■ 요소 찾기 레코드
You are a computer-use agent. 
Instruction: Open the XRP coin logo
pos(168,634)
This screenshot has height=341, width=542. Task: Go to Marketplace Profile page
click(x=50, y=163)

■ 수행할 과제
레코드 전체에서 "logo"라는 말을 "icon"라는 말로 대체하여 모든 줄을 다시 쓰고, 나머지는 그대로 두시오.

■ 전체 출력
You are a computer-use agent. 
Instruction: Open the XRP coin icon
pos(168,634)
This screenshot has height=341, width=542. Task: Go to Marketplace Profile page
click(x=50, y=163)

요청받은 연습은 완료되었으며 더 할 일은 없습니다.